Researchers are working to solve the deafening noise problems associated with aircraft exceeding the speed of sound, roughly 767 mph.
“Imagine flying from New York City to Los Angeles in an hour. Imagine incredibly fast unmanned aerial vehicles providing more updated and nuanced information about Earth’s atmosphere, which could help us better predict deadly storms,” says James Chen, an assistant professor in the mechanical and aerospace department at the University at Buffalo’s School of Engineering and Applied Sciences.
The study pertains to Austrian physicist Ludwig Boltzmann’s classical kinetic theory, which uses the motion of gas molecules to explain everyday phenomena, such as temperature and pressure. Chen’s work extends classical kinetic theory into high-speed aerodynamics, including hypersonic speed, which begins at 3,836 mph or roughly five times the speed of sound.
The idea of supersonic passenger jets is not new. Perhaps the most famous is the Concorde, which flew from 1976-2003. While successful, noise complaints and expensive operating costs dogged the plane. More recently, Boeing announced plans for a hypersonic airliner and NASA is working on a supersonic project called QueSST, short for Quiet Supersonic Technology.
“Reduction of the notorious sonic boom is a just a start. In supersonic flight, we must now answer the last unresolved problem in classical physics: turbulence,” says Chen.
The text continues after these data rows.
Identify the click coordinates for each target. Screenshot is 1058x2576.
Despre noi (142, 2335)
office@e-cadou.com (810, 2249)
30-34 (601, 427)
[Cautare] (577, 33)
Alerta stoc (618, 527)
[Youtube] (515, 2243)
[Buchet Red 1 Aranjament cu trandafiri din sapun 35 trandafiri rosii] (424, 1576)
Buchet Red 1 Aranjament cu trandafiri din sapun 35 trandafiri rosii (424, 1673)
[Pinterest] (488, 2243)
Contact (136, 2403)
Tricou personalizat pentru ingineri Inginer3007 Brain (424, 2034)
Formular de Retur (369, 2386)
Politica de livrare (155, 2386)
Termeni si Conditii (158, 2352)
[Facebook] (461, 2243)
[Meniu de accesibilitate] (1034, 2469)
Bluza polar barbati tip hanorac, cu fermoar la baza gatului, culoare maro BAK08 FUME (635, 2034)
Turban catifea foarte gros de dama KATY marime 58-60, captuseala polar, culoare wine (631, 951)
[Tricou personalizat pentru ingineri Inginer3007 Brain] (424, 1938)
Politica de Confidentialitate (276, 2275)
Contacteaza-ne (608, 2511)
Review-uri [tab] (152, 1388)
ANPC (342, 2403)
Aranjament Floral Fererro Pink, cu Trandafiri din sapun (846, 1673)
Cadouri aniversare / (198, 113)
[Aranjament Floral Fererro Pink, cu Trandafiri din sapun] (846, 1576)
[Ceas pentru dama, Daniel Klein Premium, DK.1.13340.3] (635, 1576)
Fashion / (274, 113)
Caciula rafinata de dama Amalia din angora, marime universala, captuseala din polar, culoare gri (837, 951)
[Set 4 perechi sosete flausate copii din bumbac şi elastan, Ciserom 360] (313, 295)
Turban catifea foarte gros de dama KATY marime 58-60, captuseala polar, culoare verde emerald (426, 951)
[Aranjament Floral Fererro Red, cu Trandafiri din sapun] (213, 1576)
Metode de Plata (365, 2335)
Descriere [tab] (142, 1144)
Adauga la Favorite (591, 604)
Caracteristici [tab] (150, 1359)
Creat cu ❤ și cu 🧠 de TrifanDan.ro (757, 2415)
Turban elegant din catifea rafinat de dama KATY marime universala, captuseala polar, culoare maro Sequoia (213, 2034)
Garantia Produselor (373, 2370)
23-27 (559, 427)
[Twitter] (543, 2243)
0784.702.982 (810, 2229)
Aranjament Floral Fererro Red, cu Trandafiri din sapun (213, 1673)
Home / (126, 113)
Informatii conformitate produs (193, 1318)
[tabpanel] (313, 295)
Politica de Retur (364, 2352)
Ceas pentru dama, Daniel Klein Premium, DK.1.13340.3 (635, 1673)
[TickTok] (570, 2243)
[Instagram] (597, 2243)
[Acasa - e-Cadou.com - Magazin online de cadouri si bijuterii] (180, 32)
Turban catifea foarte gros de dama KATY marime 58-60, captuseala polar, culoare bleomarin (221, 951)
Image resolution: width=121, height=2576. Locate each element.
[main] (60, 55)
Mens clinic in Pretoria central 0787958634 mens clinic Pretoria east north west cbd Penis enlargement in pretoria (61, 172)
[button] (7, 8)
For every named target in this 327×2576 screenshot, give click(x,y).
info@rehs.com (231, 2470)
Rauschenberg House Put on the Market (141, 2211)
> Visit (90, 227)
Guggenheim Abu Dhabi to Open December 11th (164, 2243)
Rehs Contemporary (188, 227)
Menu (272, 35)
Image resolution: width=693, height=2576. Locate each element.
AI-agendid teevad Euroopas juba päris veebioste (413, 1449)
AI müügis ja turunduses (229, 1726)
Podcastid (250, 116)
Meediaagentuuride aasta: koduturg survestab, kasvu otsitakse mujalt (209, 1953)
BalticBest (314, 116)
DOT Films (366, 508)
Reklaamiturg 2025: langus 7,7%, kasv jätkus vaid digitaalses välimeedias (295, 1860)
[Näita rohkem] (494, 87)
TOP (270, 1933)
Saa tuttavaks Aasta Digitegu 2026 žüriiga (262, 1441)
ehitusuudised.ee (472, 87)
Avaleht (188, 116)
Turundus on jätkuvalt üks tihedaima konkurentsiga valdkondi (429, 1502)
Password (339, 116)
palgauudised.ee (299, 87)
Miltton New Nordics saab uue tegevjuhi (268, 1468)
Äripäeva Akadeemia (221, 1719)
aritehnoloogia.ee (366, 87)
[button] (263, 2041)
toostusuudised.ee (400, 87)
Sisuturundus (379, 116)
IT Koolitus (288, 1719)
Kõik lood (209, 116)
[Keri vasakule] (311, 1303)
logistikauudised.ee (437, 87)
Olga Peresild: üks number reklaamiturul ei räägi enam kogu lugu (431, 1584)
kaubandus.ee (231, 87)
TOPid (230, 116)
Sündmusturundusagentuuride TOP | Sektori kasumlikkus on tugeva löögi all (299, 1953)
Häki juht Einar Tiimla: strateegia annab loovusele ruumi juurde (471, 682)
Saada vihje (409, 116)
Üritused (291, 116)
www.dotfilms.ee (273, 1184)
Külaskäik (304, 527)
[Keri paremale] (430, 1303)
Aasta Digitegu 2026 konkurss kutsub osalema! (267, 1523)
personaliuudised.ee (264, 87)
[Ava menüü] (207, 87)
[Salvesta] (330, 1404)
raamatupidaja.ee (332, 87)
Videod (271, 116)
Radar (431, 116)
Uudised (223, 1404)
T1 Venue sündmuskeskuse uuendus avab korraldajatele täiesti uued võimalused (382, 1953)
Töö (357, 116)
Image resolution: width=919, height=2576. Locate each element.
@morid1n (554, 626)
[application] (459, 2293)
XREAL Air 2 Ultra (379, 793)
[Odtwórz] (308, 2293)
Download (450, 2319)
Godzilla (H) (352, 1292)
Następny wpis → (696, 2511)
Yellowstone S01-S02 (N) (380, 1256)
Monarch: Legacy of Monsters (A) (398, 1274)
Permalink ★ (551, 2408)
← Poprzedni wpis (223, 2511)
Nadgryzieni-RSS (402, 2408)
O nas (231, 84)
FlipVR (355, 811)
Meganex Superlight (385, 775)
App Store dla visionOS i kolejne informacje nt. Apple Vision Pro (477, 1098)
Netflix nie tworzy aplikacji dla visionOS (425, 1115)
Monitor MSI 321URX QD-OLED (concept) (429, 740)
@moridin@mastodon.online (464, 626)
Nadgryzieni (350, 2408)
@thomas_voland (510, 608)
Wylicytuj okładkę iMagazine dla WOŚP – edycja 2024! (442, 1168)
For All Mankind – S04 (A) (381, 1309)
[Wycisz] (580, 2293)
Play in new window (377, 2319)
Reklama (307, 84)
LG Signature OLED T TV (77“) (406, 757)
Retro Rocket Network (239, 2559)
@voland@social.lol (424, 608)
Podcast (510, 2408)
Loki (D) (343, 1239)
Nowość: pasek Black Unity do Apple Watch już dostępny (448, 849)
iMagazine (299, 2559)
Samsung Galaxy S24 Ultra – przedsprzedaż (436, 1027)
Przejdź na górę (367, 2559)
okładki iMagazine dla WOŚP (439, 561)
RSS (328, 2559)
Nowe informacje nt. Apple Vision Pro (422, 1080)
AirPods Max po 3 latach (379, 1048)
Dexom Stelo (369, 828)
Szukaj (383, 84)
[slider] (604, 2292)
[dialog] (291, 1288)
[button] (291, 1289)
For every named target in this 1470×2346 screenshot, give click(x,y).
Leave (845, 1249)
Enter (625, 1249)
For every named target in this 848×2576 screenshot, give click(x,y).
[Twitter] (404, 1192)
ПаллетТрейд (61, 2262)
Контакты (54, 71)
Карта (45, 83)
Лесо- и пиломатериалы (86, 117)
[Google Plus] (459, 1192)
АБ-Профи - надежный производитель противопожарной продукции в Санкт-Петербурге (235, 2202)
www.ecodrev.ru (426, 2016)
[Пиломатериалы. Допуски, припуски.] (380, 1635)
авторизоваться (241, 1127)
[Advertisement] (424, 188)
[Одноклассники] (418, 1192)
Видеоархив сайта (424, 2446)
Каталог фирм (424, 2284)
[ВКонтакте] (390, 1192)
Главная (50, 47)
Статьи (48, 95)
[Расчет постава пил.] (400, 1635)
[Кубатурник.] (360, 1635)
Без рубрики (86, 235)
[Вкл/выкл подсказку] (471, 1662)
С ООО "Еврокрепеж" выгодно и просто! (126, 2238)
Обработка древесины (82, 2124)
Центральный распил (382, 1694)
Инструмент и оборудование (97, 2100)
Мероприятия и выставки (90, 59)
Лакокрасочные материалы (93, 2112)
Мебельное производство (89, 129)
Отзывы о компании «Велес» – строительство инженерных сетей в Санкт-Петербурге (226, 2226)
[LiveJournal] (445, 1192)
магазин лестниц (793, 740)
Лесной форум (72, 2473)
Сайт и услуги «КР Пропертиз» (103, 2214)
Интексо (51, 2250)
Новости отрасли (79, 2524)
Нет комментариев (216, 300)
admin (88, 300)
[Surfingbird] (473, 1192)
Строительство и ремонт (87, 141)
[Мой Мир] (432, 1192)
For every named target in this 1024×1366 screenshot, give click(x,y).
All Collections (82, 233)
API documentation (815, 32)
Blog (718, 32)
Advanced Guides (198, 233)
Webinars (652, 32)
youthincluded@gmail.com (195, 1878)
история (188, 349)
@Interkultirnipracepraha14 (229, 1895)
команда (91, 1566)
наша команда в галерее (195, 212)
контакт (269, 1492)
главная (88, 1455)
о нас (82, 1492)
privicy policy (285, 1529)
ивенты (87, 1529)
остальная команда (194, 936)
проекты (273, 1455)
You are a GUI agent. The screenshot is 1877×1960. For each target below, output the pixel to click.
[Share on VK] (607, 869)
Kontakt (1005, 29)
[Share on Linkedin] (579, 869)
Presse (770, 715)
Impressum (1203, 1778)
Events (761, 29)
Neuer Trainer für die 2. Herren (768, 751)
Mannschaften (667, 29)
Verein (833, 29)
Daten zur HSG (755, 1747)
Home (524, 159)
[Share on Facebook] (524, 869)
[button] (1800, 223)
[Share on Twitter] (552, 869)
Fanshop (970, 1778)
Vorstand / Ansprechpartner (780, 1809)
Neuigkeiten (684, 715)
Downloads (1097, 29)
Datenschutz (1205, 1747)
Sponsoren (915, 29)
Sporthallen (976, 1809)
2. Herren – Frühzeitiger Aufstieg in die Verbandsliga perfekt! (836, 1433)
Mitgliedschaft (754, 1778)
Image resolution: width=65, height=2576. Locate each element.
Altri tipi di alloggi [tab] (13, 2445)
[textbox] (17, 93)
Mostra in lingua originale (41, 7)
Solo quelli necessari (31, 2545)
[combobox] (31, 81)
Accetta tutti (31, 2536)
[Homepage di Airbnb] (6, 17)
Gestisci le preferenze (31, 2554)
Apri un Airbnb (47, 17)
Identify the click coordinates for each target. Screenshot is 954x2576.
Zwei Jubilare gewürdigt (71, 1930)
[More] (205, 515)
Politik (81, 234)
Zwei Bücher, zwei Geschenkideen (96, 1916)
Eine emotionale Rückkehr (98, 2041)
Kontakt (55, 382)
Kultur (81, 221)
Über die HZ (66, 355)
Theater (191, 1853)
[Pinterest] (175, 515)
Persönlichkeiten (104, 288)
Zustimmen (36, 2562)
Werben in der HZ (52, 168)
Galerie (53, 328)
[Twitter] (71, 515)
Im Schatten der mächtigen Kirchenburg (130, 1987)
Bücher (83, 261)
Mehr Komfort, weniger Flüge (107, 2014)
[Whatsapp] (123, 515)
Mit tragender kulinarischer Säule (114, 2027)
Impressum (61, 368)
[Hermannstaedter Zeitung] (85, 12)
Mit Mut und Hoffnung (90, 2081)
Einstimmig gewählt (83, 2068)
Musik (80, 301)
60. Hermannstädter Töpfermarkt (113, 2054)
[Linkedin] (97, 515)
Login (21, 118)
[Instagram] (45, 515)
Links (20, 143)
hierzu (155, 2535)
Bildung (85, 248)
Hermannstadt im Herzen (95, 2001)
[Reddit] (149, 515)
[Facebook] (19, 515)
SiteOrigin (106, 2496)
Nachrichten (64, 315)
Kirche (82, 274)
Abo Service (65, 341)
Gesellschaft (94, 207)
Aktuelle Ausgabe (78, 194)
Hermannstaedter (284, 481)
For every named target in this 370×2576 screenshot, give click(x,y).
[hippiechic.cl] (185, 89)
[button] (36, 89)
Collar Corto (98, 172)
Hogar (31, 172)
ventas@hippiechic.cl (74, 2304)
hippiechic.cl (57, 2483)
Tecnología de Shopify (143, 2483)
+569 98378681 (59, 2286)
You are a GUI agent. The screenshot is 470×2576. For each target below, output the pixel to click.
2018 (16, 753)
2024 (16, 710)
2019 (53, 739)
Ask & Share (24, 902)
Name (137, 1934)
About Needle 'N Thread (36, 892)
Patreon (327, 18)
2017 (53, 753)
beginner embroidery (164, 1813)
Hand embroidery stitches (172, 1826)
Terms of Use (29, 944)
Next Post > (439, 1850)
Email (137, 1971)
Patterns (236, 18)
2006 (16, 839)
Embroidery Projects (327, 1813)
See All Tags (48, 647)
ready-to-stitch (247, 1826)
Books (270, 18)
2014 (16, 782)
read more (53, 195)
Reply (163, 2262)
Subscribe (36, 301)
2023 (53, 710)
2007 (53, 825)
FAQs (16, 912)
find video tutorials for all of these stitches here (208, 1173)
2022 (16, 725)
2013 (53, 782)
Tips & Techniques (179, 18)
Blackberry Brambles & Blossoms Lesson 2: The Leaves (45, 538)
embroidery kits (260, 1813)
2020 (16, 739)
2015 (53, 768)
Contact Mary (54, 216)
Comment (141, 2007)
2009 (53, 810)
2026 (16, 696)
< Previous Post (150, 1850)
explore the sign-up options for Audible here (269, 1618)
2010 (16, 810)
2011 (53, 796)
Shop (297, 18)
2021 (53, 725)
To create more efficient, less expensive and quieter aircraft that exceed the sound barrier, the research community needs to better understand what is happening with the air surrounding these vehicles.
“There is so much we don’t know about the airflow when you reach hypersonic speeds. For example, eddies form around the aircraft creating turbulence that affect how aircraft maneuver through the atmosphere,” he says.
To solve these complex problems, researchers have historically used wind tunnels, which are research laboratories that replicate the conditions vehicles encounter while in the air or space. While effective, these labs can be expensive to operate and maintain.
As a result, many researchers, including Chen, have pivoted toward direct numerical simulations.
“DNS with high-performance computing can help resolve turbulence problems. But the equations we have used, based upon the work of Navier and Stokes, are essentially invalid at supersonic and hypersonic speeds,” says Chen.
The new work centers on morphing continuum theory, based on the fields of mechanics and kinetic theory. MCT aims to provide researchers with computationally friendly equations and a theory to address problems with hypersonic turbulence.
Ultimately, the work could lead to advancements into how supersonic and hypersonic aircraft are designed, including the vehicle’s shape and what materials engineers use to make it. The goal, he says, is a new class of aircraft which are faster, quieter, less expensive to operate, and safer.
Funding for the work came from the US Air Force’s Young Investigator Program, which supports engineers and scientists who show exceptional ability and promise for conducting basic research.
The research appears in the Journal of Engineering Mathematics.